[Information given — start]
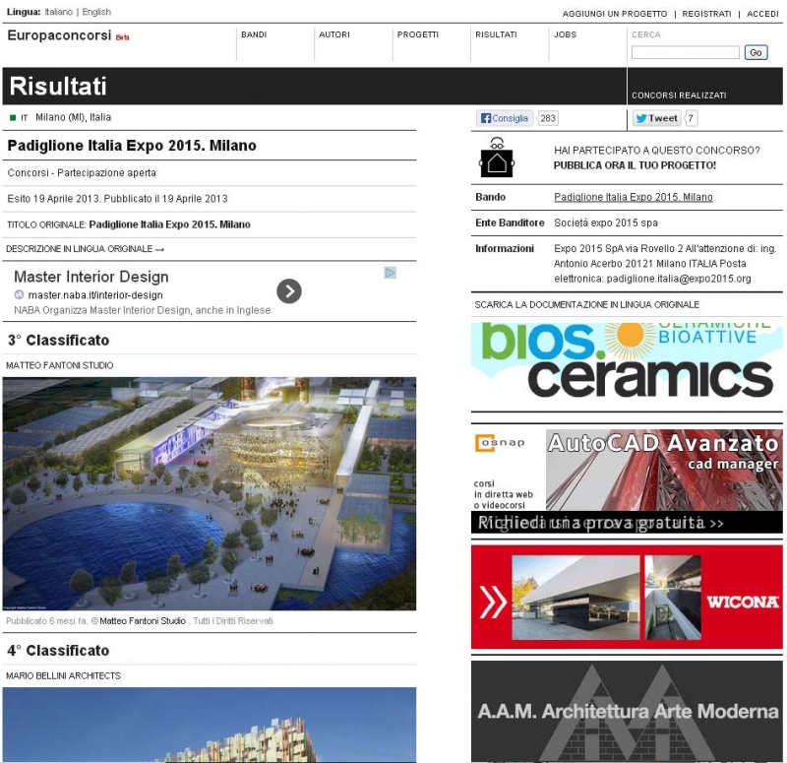The height and width of the screenshot is (763, 787).
Task: Open the Bandi menu
Action: (x=254, y=34)
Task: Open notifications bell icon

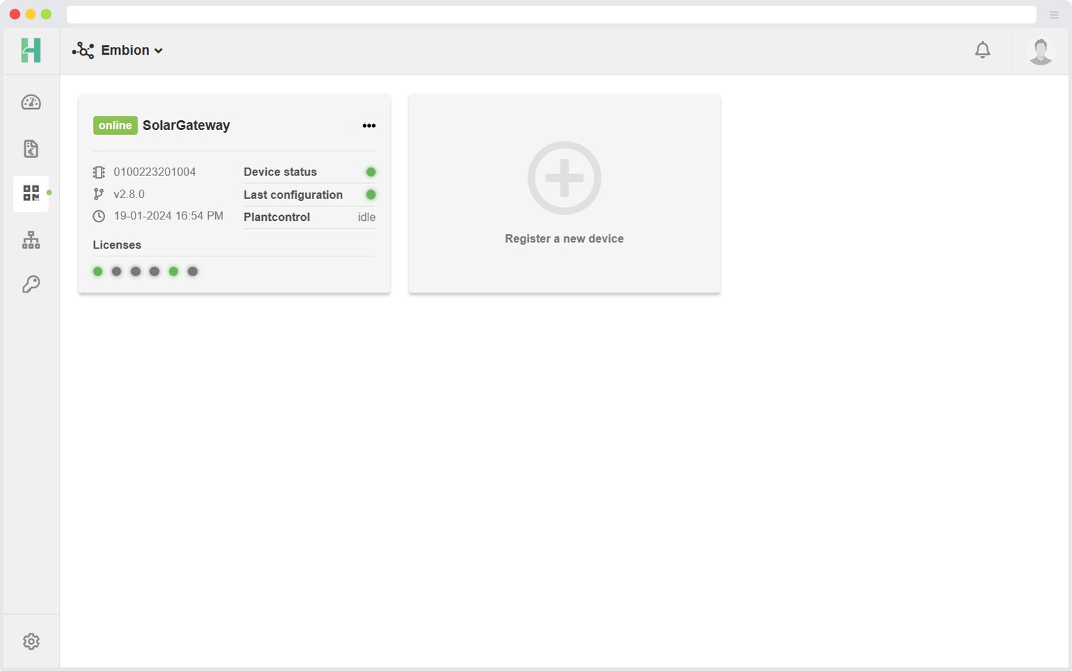Action: point(983,50)
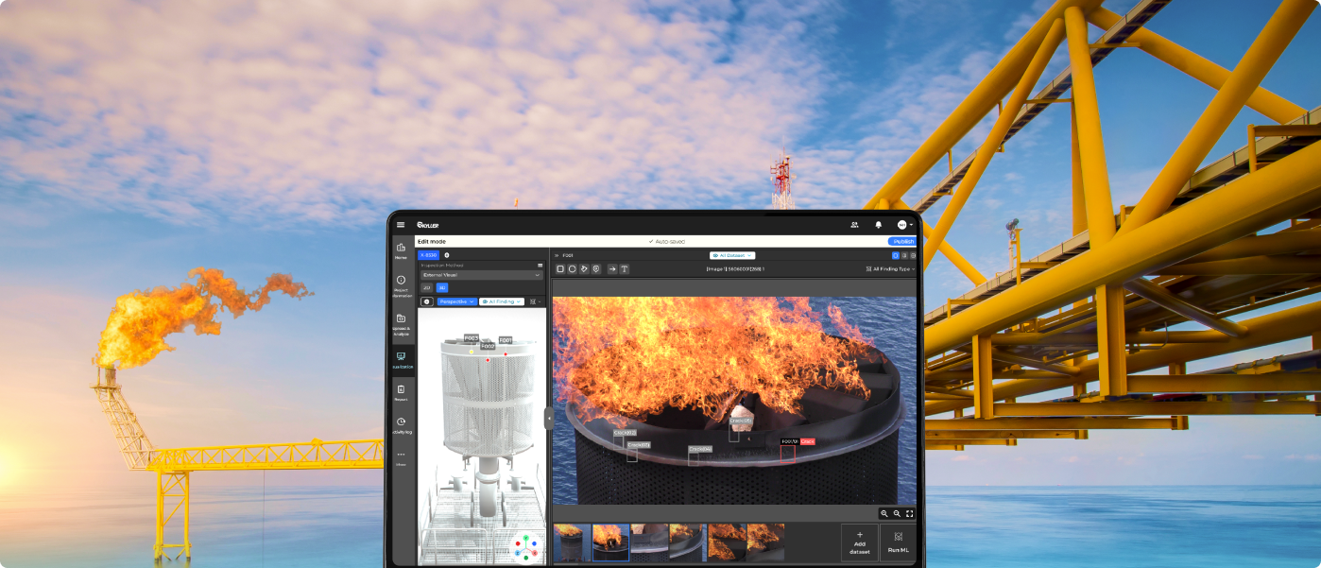
Task: Open Home in the sidebar
Action: coord(401,250)
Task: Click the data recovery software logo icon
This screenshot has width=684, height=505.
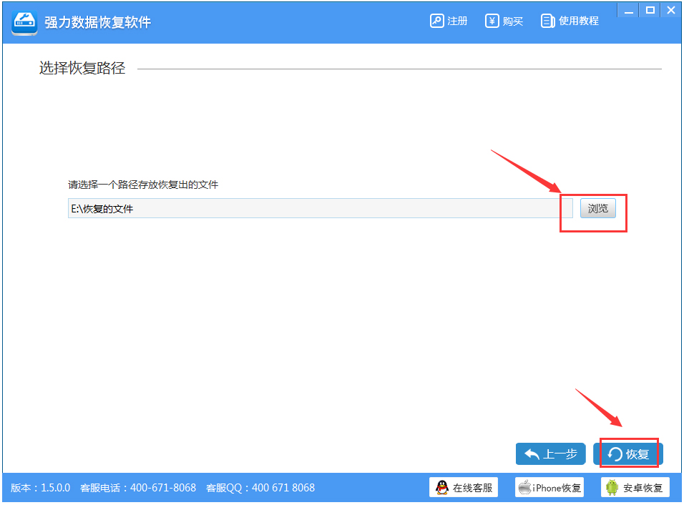Action: coord(24,21)
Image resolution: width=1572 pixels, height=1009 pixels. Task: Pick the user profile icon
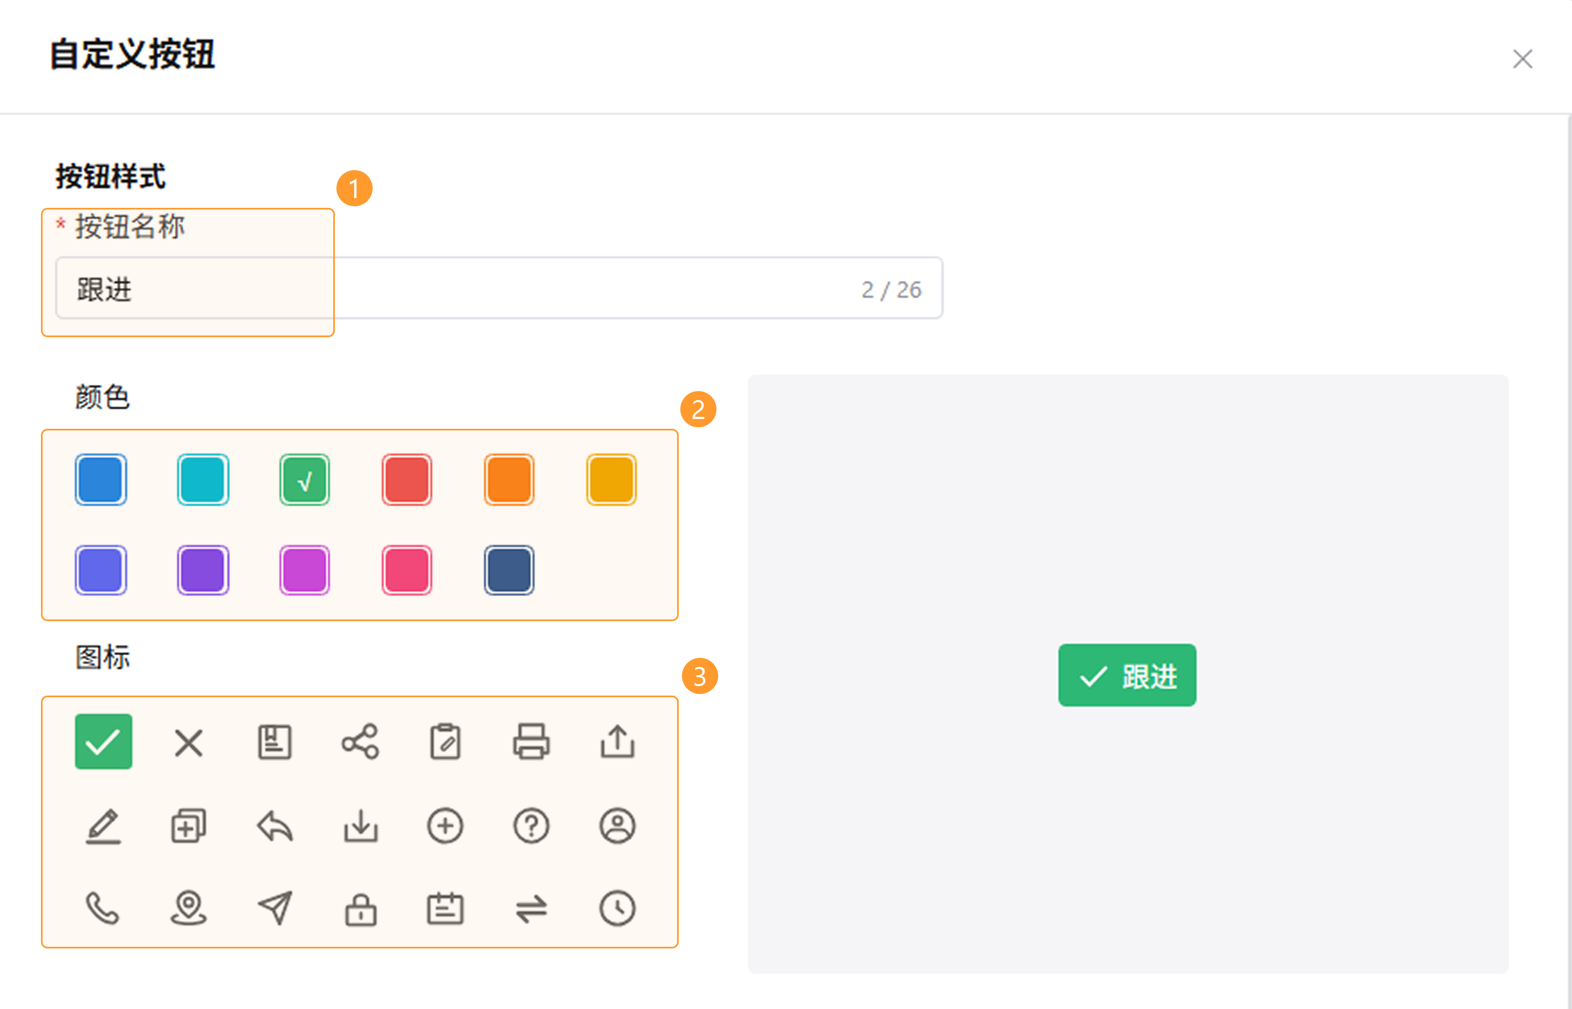[617, 826]
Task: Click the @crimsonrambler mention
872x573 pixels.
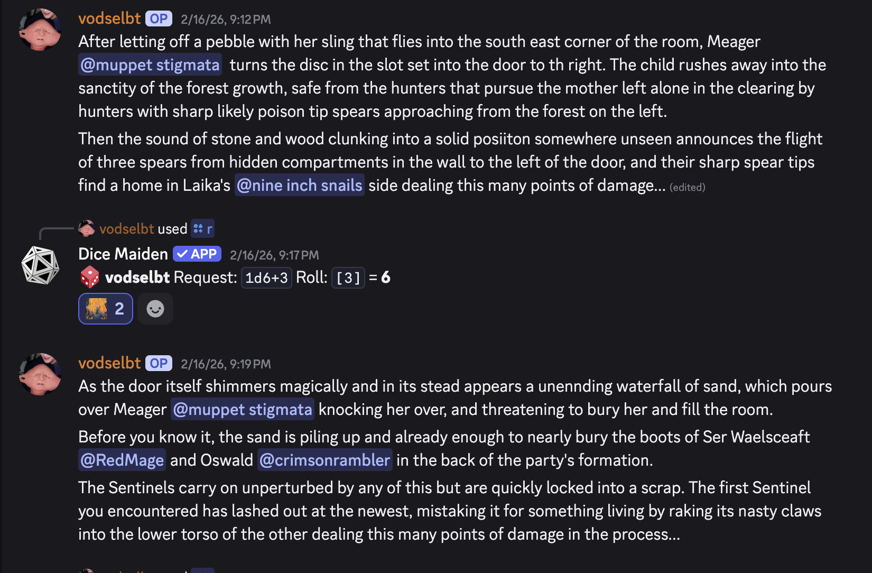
[Information given — finish]
Your goal - Only the lines from the one with "Task: Click the @crimsonrambler mention" through the last line above belong in the answer. Reproduce them exactly, without the pictures.

Reply to the task -
Task: Click the @crimsonrambler mention
872x573 pixels.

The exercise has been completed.